Na verdade, com os avanços da medicina na prestação de cuidados intensivos, o critério da morte cerebral foi substituindo, mesmo no senso comum, o critério tradicional da paragem circulatória, cardíaca e respiratória. Este novo critério resultou de um debate permanente desde o momento em que o Comité Harvard, em 1958, suscitou o problema, tendo-se seguido o estabelecimento pela Harvard Medical School dos critérios de morte cerebral total. Depois disso, legislações de vários países foram substituindo o critério tradicional de verificação da morte pelo critério de morte cerebral. De tal maneira que pode concluir-se que a conclusão da comunidade científica se apoia num consenso legal e ético de que, se todas as funções cerebrais estão mortas, o ser humano está morto. Porque, se todas essas funções estão destruídas, não existe respiração espontânea e a paragem cardíaca ocorre em breve espaço de tempo.

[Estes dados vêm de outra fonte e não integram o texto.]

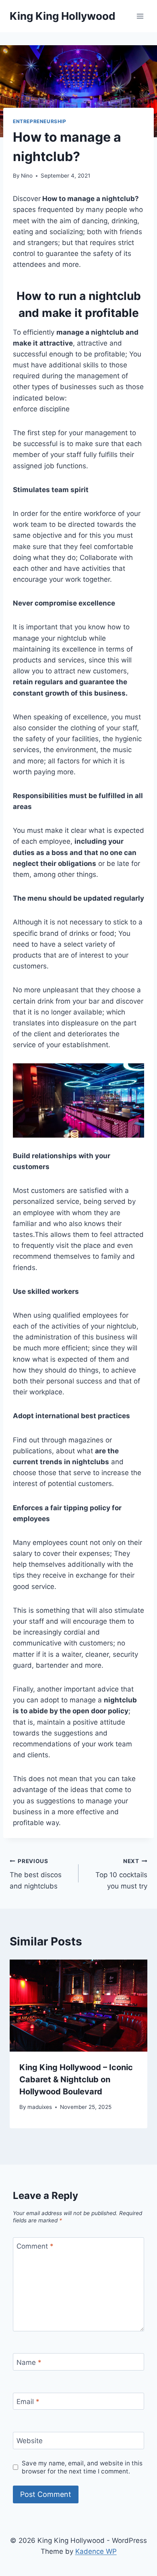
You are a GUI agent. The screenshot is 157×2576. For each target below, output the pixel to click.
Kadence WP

Entre os mais resistentes (esperava que não fosse Portugal!) à aceitação deste critério, encontra-se a Dinamarca - que só muito recentemente aceitou na legislação a coexistência dos dois critérios - apresentando, em consequência, baixas taxas de transplantes. Clara demonstração de que o conservadorismo, nesta como noutras matérias, restringe o acesso aos cuidados de saúde e aos extraordinários avanços da medicina. Mas até o Japão, onde, por motivos religiosos e filosóficos, não se procede a transplantes (pelo menos, até agora), anunciou há poucos meses a aceitação do critério de morte cerebral em simultâneo com o critério tradicional. Muitos outros países rejeitaram entretanto o tradicional conceito de morte e produziram legislação identificando morte com a cessação irreversível de todas as funções do encéfalo. Como acontece com a Lei n.º 578/93, de 29 de Dezembro, da Câmara dos Deputados e do Senado da República Italiana (e o Governo deveria ter olhado pelo menos para essa lei, para não falar da francesa e de outras, porque com certeza teria produzido uma proposta de lei bem mais perfeita do que aquela que apresenta), que salienta, no seu artigo 2.º, que a paragem cardíaca e a cessação das funções respiratórias e circulatórias são sinais - e não critérios - de morte apenas quando tenham determinado a perda irreversível de todas as funções do encéfalo. Mais uma vez, a reafirmação do critério da morte cerebral, constante do artigo 1.º da lei. Como acontece, aliás, também no Código de Saúde Pública Francês (que o Governo também poderia ter lido), que estabelece que a paragem cardíaca e respiratória persistente não são só por si sinais de morte suficientes, devendo ser acompanhados, para a certificação da mesma, da verificação da ausência total de consciência e de actividade motora espontânea, da abolição de todos os reflexos do tronco cerebral e da ausência total de ventilação espontânea.

O Sr. Nelson Baltazar (PS): - É o que diz a Ordem dos Médicos!

A Oradora: - Mas não o diz a proposta de lei, Sr. Deputado. Leia-a bem! O n.º 2 do artigo 2.º é o mais perfeito exemplo do que não se deve fazer numa questão como esta, tão sensível às pessoas.